Do this:
Locate each line in the items below that contains the word "Given" and copy those lines. Case counts.

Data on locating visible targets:
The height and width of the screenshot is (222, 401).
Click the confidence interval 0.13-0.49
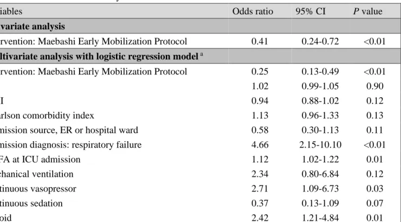[x=320, y=71]
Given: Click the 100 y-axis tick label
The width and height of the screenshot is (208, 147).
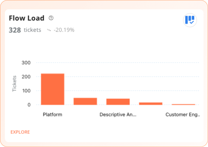Looking at the screenshot, I should pos(26,91).
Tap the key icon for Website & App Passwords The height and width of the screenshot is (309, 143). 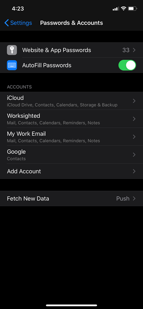pyautogui.click(x=12, y=50)
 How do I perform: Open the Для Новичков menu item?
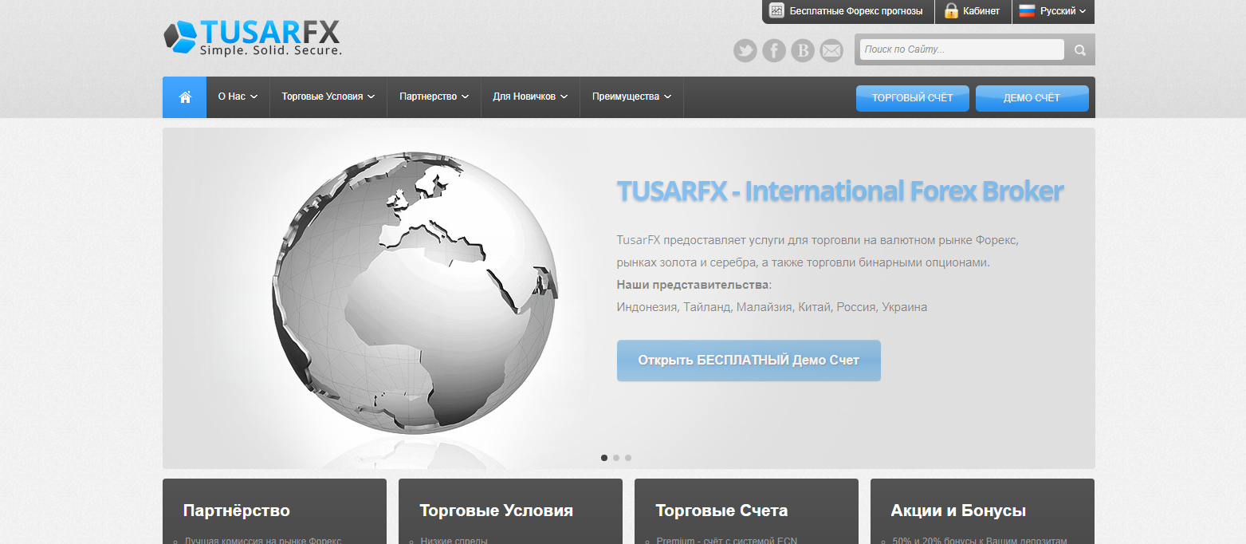(x=530, y=97)
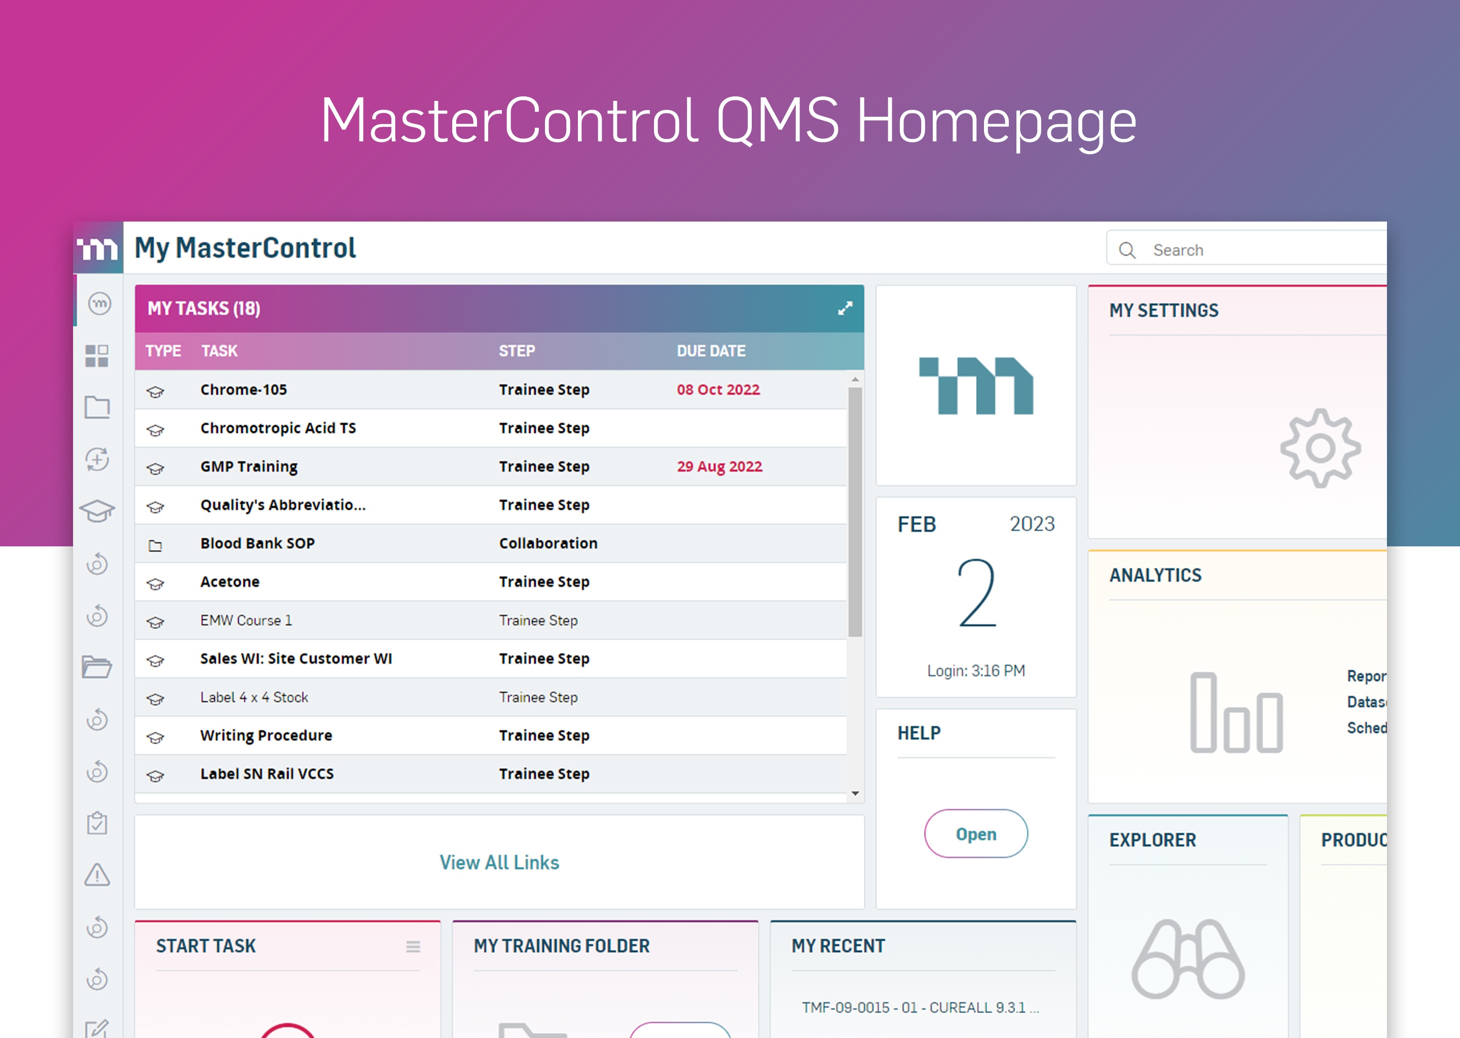This screenshot has width=1460, height=1038.
Task: Click the clipboard tasks icon in sidebar
Action: [x=97, y=825]
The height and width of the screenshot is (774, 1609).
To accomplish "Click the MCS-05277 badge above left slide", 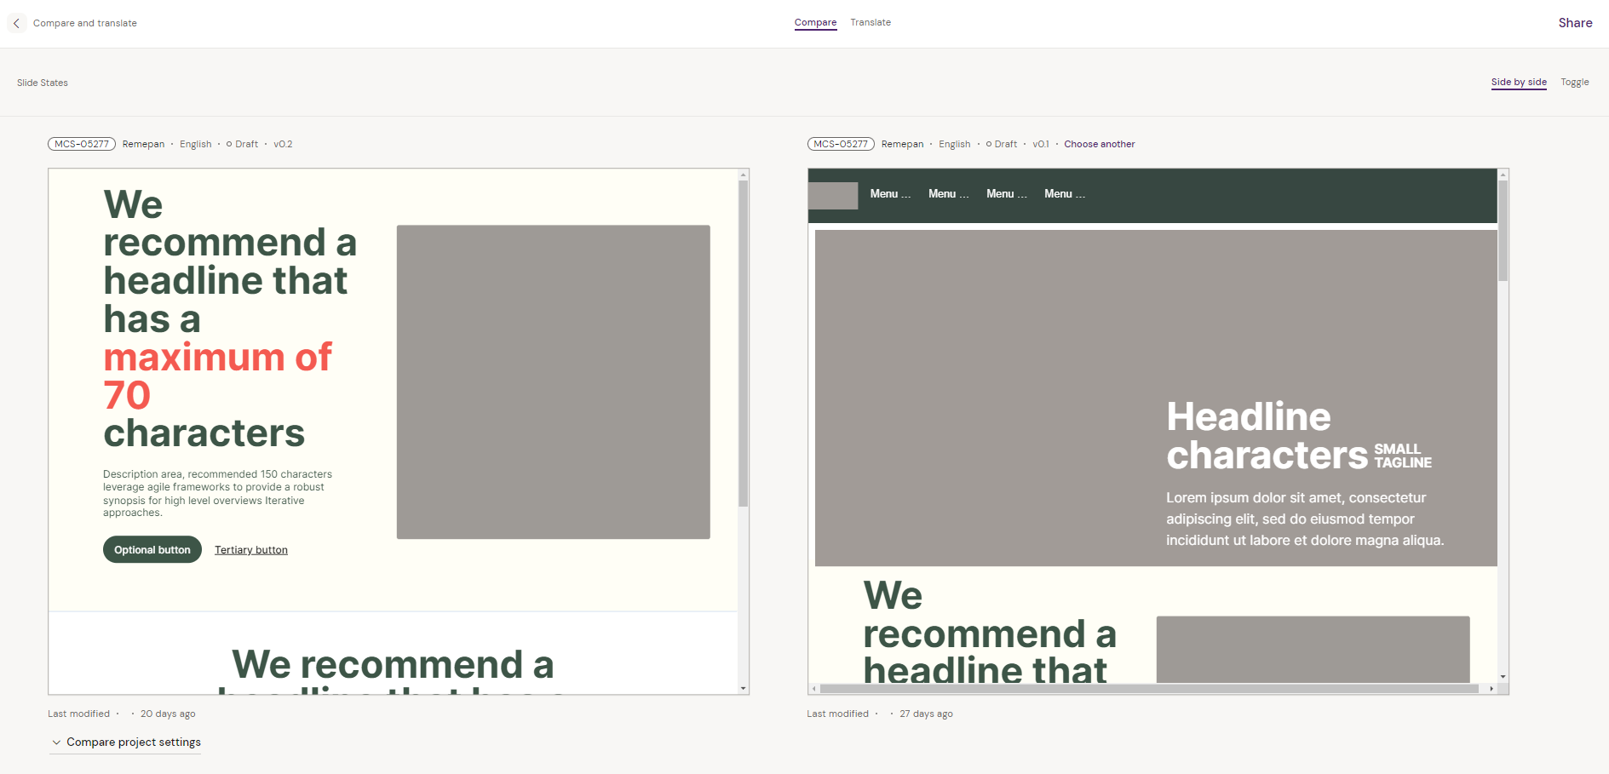I will tap(82, 144).
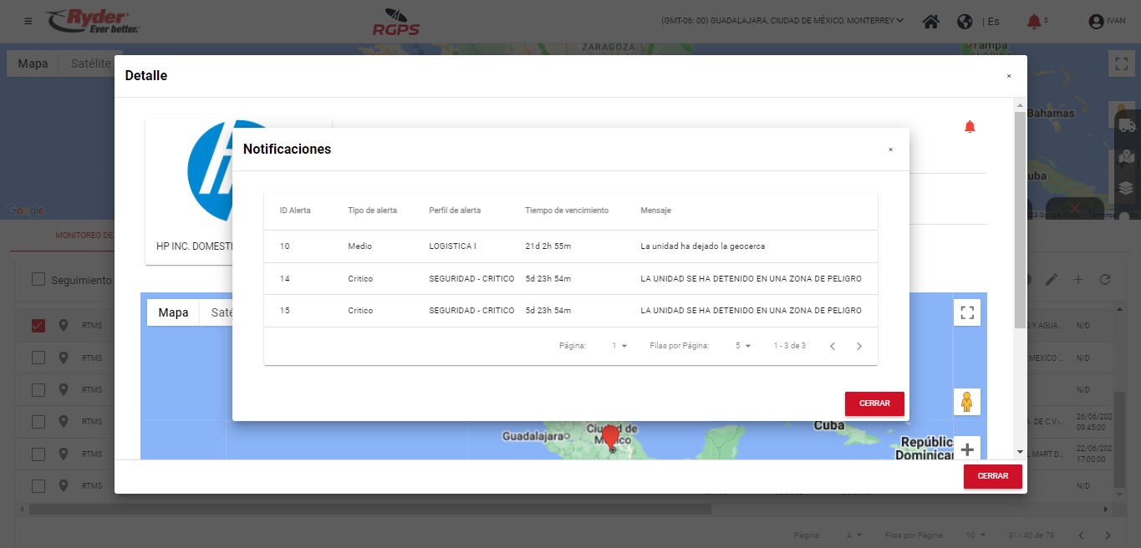The width and height of the screenshot is (1141, 548).
Task: Click the Street View pegman icon
Action: [967, 402]
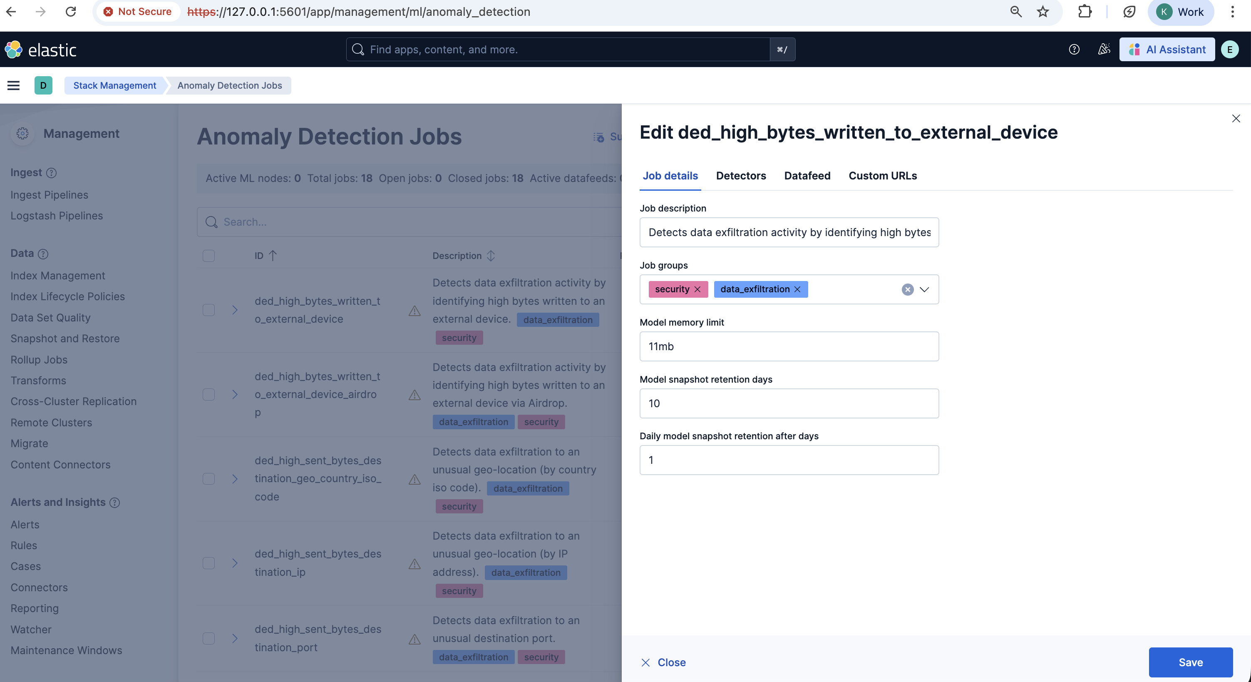Click the warning triangle on ded_high_bytes_written_to_external_device
The image size is (1251, 682).
pos(414,310)
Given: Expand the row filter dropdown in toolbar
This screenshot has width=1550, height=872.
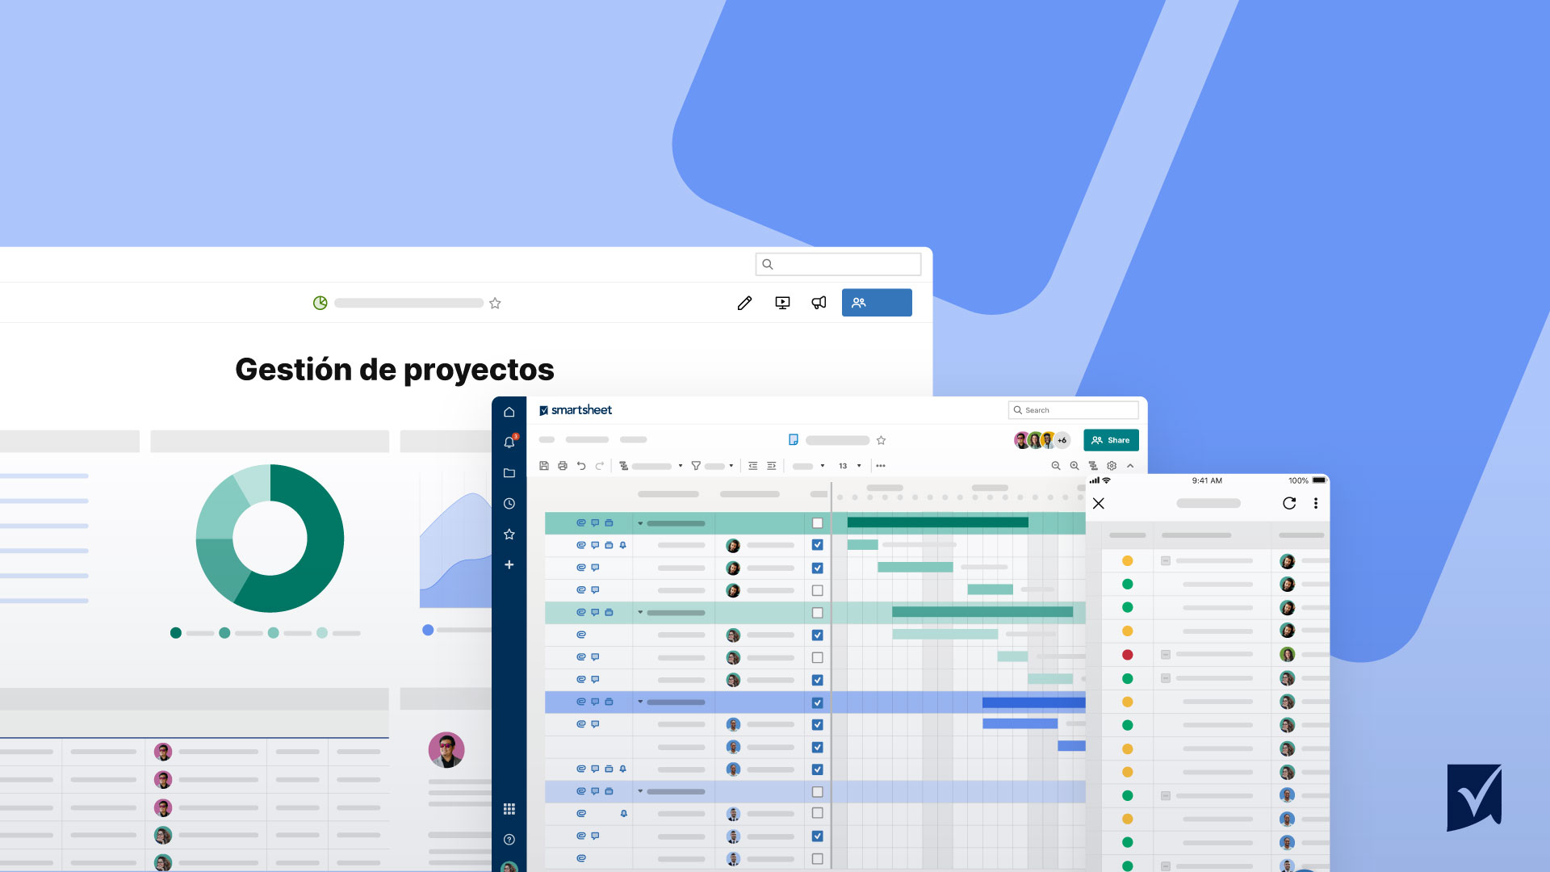Looking at the screenshot, I should click(727, 465).
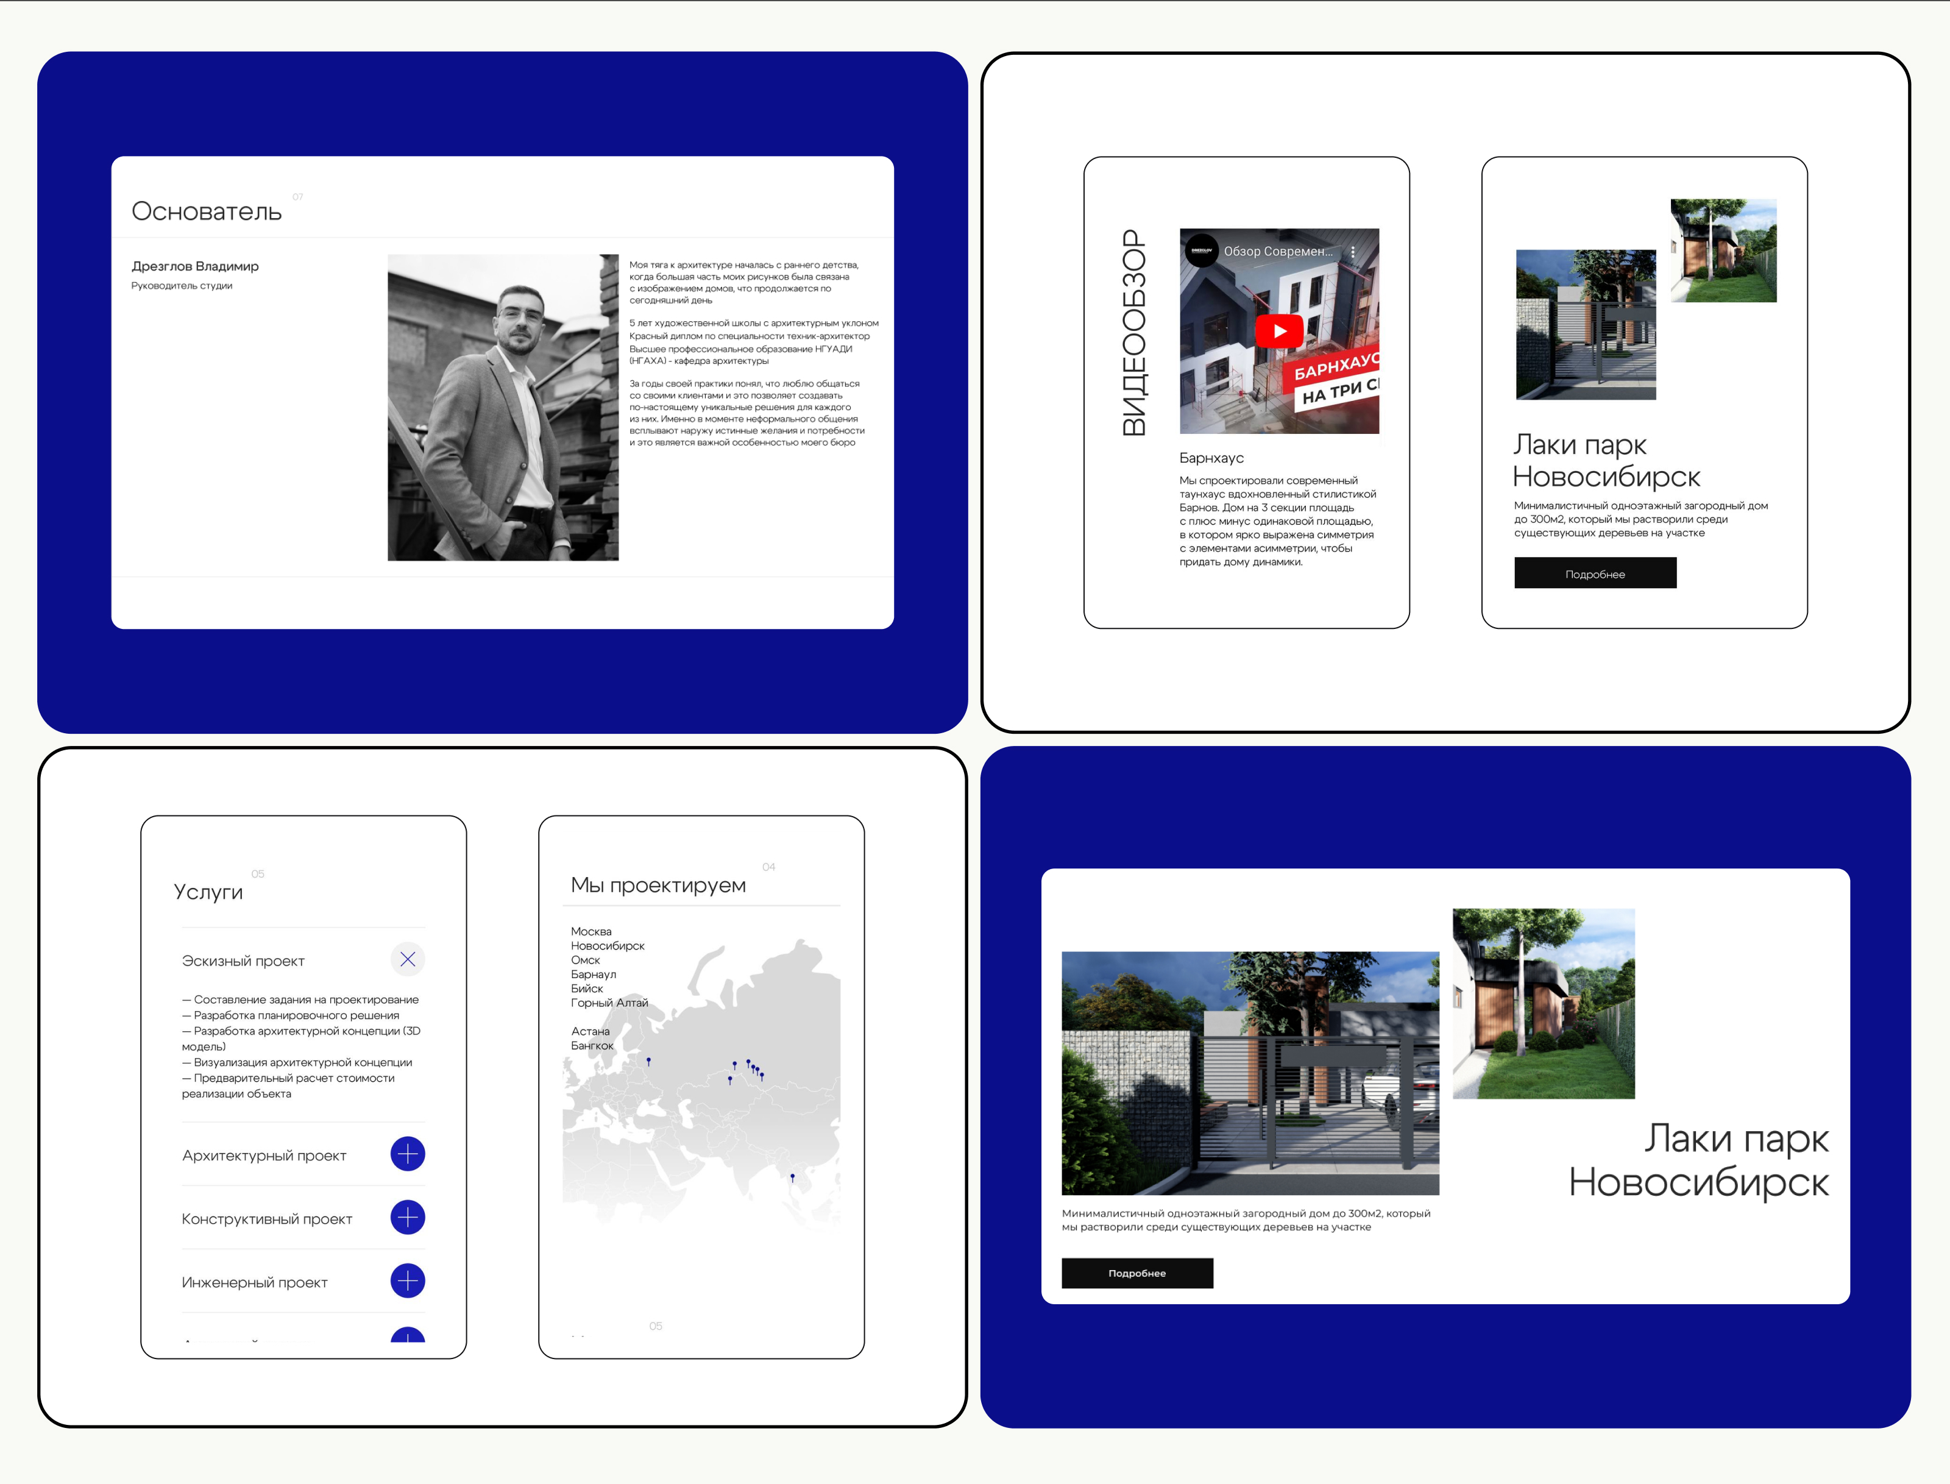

Exercise result:
Given: Click the 100 y-axis tick label
Given: Expand the row filter dropdown in toolbar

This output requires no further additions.